◆ SUPPLIED DATA ◆
▬▬▬

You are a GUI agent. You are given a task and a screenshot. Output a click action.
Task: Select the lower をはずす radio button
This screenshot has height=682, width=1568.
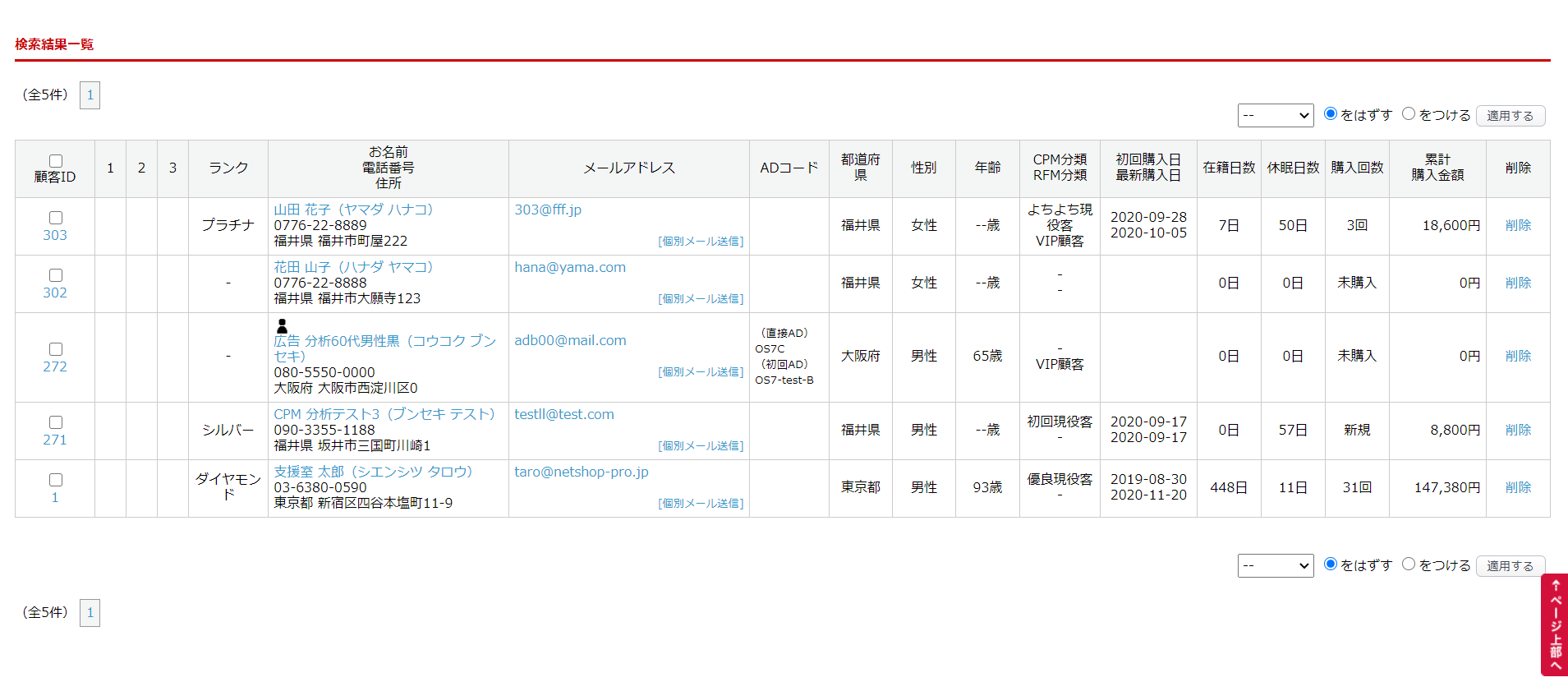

▬▬▬

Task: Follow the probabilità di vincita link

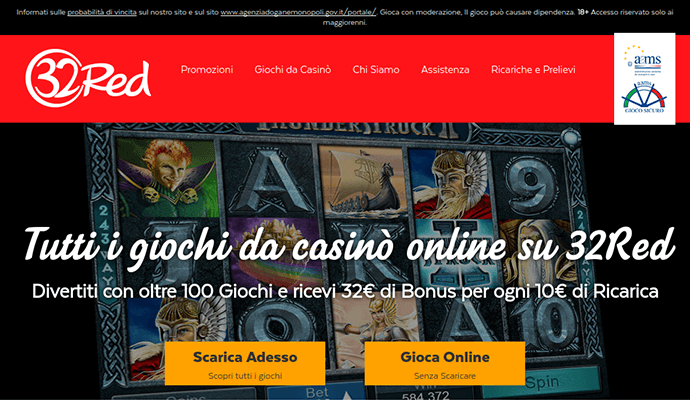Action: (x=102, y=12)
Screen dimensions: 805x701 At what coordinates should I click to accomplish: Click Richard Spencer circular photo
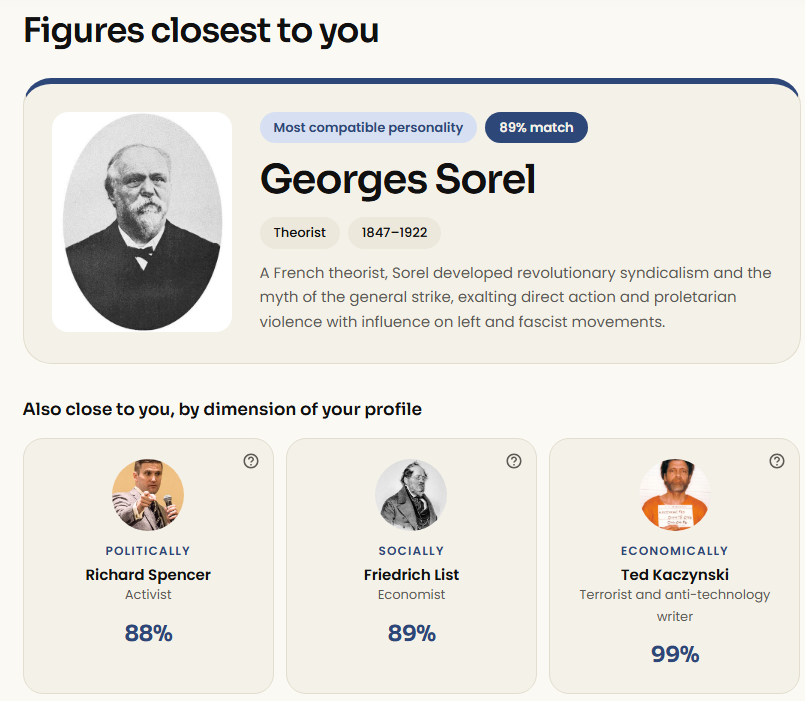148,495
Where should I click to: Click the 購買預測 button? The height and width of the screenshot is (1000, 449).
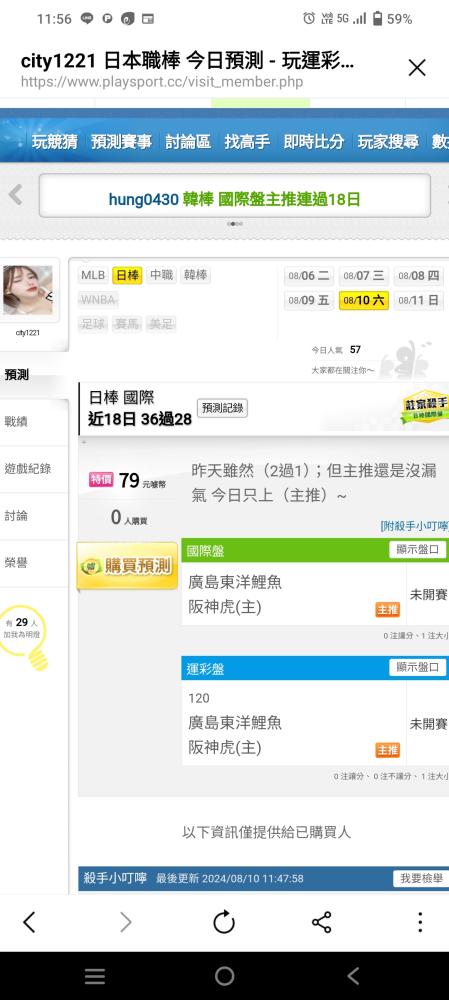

▬▬▬

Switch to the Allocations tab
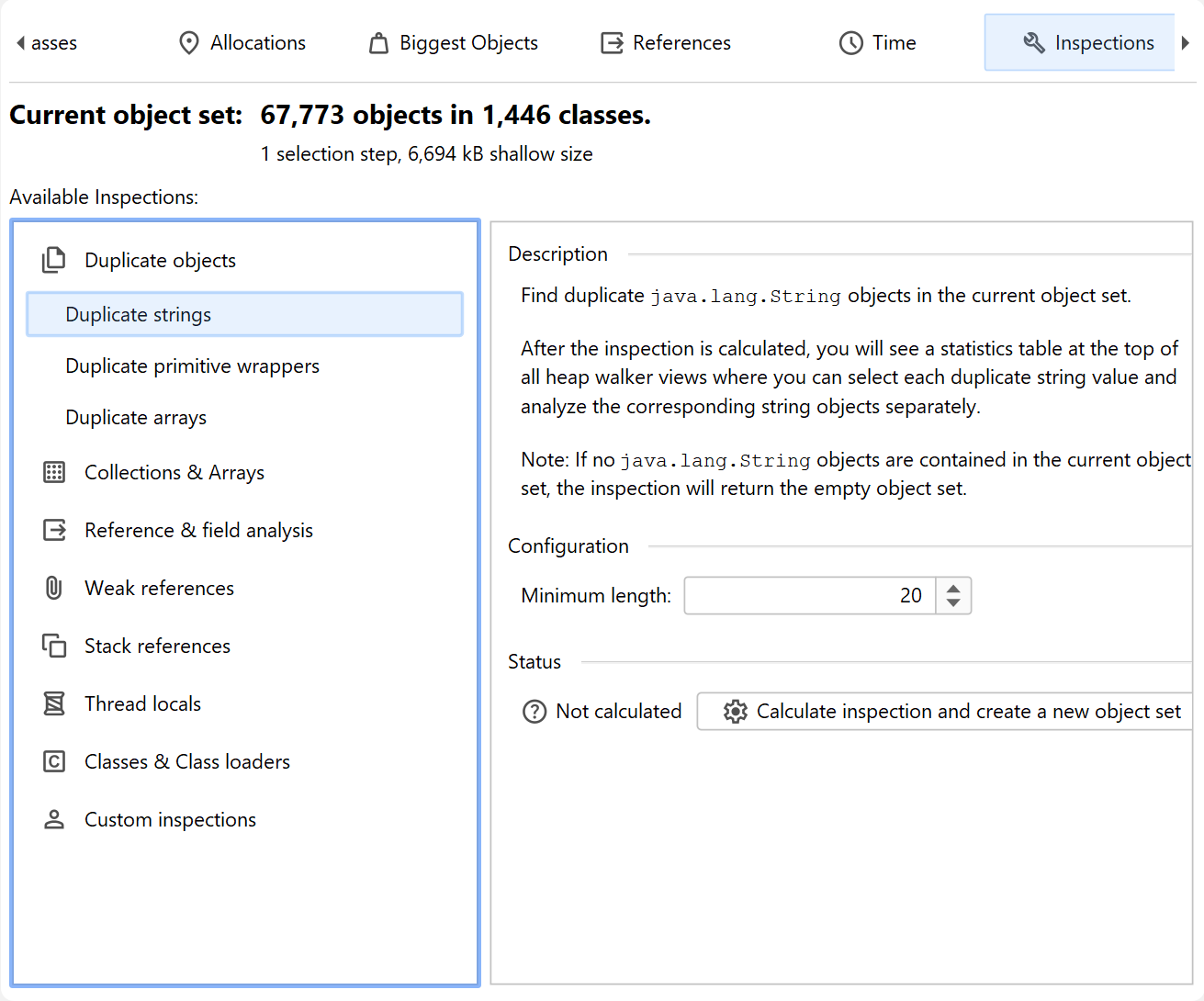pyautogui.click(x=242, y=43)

▬▬▬

◆ STATED EXERCISE ◆
Please copy the lines from the one containing "Task: Follow the probabilità di vincita link" through the one containing "Where should I", with both of those lines included. Leave the pictures out.

◆ EXERCISE SOLUTION ◆
Task: Follow the probabilità di vincita link

Action: (x=102, y=12)
Screen dimensions: 805x701 At what coordinates should I click to accomplish: Click Richard Spencer circular photo
148,495
Where should I click to: Click the 購買預測 button? The height and width of the screenshot is (1000, 449).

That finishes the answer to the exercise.